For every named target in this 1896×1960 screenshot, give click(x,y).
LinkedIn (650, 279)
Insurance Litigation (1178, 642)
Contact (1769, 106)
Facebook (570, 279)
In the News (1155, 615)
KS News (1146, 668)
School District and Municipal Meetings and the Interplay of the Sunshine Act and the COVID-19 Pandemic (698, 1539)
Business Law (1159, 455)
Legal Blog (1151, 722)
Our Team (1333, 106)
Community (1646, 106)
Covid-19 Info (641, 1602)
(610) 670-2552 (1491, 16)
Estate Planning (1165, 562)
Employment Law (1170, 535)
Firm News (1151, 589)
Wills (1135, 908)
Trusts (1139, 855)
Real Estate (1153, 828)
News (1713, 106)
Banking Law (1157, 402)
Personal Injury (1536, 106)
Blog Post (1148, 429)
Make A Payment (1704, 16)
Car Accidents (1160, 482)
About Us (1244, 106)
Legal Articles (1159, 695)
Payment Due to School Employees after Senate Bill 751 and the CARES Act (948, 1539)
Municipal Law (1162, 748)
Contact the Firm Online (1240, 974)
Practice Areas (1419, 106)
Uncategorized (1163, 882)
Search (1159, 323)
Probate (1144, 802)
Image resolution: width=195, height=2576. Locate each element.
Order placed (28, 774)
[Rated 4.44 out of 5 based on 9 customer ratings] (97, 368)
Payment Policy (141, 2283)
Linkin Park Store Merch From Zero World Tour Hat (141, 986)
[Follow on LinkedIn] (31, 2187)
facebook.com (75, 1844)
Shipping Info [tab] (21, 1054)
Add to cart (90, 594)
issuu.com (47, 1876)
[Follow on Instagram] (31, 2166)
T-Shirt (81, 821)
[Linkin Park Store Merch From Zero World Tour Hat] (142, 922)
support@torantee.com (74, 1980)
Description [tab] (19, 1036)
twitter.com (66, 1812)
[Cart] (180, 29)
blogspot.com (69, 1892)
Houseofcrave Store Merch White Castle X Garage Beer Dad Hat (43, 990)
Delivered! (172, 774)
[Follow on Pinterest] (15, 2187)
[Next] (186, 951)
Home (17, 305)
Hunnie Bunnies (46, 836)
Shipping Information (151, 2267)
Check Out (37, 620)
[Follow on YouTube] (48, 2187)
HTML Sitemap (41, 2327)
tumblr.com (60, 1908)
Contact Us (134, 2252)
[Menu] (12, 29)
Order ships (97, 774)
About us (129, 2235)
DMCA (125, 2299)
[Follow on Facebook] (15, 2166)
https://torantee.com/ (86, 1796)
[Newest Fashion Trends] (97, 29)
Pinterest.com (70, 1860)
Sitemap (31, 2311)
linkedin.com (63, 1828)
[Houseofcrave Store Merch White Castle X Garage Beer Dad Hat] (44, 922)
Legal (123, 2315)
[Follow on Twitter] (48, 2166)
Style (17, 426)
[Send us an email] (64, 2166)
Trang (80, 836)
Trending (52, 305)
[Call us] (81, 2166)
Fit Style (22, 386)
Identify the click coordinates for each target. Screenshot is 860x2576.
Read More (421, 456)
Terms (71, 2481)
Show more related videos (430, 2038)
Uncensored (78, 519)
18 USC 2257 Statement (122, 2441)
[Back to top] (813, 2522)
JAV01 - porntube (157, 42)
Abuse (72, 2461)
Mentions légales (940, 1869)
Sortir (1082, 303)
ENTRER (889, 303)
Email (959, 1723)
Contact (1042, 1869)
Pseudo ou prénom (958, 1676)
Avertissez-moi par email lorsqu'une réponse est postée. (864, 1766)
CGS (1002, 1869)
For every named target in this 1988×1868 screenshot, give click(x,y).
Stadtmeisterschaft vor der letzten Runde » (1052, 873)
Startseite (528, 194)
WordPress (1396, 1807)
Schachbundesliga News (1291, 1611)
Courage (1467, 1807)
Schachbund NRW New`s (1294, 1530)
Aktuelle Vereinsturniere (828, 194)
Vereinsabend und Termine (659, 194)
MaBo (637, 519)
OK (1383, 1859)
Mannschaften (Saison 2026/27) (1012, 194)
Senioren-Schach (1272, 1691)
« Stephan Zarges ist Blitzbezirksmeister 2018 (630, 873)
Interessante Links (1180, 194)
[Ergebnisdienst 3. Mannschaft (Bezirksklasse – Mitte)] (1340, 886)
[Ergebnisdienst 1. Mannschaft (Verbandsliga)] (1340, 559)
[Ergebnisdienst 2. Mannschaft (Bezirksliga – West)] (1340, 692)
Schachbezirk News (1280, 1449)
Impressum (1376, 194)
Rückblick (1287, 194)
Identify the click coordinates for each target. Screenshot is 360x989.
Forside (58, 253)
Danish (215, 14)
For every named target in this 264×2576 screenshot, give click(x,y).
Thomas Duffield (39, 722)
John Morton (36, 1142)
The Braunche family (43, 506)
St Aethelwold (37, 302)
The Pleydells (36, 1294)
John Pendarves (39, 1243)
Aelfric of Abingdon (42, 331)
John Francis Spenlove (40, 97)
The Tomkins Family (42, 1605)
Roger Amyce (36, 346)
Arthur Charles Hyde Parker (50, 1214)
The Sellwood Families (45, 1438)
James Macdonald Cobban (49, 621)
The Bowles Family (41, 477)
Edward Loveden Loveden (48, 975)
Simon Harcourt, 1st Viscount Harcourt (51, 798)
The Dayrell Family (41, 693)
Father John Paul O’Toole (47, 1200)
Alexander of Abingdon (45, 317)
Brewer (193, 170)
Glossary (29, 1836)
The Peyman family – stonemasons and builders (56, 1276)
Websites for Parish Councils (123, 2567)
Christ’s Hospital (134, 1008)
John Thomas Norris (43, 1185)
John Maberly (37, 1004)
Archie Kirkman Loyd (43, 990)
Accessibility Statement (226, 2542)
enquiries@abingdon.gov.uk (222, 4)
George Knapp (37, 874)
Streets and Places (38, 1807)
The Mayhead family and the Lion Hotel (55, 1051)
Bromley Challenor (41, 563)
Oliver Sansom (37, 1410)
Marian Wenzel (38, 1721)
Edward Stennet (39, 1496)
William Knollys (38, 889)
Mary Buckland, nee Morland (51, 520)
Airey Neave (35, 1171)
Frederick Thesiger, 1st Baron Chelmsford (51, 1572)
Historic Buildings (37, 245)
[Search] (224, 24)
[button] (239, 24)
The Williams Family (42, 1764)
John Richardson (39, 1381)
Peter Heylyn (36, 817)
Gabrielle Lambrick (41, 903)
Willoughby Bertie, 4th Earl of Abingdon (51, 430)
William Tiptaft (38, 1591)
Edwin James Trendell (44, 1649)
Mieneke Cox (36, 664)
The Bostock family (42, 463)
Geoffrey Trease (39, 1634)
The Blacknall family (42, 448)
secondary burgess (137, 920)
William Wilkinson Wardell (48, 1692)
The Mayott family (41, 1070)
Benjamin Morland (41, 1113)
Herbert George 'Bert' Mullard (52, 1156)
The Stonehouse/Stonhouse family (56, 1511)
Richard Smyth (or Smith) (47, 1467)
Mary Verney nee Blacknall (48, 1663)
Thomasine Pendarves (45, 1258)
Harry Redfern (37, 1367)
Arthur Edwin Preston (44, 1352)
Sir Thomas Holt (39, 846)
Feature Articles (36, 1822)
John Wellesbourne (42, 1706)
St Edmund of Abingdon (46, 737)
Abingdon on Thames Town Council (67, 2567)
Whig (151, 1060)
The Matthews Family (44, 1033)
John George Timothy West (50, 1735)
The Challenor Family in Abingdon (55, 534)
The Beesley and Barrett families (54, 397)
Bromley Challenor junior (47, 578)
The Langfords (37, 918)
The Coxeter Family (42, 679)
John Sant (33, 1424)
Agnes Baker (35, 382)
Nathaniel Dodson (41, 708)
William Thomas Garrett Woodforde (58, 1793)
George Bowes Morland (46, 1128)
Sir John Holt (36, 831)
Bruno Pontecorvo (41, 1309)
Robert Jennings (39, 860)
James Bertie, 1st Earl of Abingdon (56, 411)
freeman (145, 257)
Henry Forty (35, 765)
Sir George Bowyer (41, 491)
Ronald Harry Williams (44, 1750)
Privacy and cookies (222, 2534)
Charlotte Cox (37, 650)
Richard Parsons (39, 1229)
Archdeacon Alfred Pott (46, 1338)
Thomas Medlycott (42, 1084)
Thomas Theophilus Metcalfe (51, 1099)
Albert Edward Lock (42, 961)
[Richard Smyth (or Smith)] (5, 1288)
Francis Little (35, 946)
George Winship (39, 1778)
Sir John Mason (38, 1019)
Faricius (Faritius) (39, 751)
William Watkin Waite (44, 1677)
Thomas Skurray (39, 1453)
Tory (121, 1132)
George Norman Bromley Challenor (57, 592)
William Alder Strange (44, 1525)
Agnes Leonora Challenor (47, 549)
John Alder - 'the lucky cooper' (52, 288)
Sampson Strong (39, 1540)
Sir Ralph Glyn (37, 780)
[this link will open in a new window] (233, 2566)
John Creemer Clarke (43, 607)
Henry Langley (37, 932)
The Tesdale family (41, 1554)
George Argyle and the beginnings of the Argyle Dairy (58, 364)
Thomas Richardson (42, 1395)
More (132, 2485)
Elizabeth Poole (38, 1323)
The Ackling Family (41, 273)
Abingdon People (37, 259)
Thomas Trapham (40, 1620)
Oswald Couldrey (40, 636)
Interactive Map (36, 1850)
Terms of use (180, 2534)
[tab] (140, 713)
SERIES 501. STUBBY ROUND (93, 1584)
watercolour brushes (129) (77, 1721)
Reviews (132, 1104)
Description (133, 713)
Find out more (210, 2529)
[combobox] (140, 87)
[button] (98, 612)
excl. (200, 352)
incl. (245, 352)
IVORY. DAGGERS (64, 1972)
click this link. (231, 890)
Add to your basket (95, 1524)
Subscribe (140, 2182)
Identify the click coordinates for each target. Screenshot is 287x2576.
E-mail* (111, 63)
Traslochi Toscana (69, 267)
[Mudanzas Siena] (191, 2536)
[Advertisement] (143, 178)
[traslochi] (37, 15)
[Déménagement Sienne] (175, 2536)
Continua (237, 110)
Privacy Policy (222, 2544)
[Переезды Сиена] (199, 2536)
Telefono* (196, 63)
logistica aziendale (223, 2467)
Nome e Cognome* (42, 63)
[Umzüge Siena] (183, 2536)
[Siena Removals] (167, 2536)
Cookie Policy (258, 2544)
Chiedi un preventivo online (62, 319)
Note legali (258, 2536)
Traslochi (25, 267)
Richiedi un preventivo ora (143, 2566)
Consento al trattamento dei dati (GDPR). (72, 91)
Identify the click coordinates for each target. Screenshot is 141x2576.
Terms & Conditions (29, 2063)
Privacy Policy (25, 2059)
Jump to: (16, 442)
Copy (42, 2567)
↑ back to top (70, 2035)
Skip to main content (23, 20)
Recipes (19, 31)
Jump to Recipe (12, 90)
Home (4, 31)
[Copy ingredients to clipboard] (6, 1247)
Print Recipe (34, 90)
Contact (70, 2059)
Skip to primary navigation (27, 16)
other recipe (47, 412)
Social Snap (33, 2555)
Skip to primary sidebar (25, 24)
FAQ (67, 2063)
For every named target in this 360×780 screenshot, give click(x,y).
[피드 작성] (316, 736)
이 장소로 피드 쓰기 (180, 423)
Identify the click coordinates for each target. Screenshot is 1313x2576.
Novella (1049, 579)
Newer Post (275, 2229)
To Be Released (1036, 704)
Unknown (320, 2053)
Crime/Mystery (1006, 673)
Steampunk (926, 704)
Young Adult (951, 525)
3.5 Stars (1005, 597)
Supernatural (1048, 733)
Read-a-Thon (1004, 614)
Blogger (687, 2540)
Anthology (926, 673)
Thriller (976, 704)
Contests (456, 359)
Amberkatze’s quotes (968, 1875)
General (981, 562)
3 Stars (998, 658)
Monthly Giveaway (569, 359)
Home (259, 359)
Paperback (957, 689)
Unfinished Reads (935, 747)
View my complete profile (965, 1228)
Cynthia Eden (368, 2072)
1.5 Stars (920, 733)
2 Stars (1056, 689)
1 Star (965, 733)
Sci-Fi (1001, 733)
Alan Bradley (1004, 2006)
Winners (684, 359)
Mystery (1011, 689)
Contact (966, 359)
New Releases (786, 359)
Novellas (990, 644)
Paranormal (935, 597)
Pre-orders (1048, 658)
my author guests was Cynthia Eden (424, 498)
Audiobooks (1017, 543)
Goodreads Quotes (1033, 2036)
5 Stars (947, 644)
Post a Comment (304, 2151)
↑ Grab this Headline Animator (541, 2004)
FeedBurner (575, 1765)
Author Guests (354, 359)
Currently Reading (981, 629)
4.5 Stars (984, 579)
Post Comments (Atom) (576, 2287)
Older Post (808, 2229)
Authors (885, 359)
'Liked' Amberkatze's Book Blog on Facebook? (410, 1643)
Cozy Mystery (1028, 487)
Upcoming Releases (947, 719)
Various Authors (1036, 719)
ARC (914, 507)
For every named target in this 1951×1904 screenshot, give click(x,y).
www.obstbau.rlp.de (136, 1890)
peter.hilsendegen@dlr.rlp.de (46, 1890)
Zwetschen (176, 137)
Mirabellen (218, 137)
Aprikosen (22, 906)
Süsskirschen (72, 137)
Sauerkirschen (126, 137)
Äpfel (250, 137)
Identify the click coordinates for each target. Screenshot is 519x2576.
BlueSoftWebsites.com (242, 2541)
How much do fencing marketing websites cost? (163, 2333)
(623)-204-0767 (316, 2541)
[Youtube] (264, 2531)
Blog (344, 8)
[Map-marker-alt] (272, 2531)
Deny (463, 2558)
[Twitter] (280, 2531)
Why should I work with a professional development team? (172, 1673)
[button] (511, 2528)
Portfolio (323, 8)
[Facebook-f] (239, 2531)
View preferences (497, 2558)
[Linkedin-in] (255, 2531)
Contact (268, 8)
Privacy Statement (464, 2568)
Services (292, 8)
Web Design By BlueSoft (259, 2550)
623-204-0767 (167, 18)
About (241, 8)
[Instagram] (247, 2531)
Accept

========

• [Task to complete] Return, with no change at all, every line in the entries above from the line containing "Sampson Strong (39, 1540)" through the line containing "Thomas Trapham (40, 1620)".

• [Answer]
Sampson Strong (39, 1540)
Sir Ralph Glyn (37, 780)
[this link will open in a new window] (233, 2566)
John Creemer Clarke (43, 607)
Henry Langley (37, 932)
The Tesdale family (41, 1554)
George Argyle and the beginnings of the Argyle Dairy (58, 364)
Thomas Richardson (42, 1395)
More (132, 2485)
Elizabeth Poole (38, 1323)
The Ackling Family (41, 273)
Abingdon People (37, 259)
Thomas Trapham (40, 1620)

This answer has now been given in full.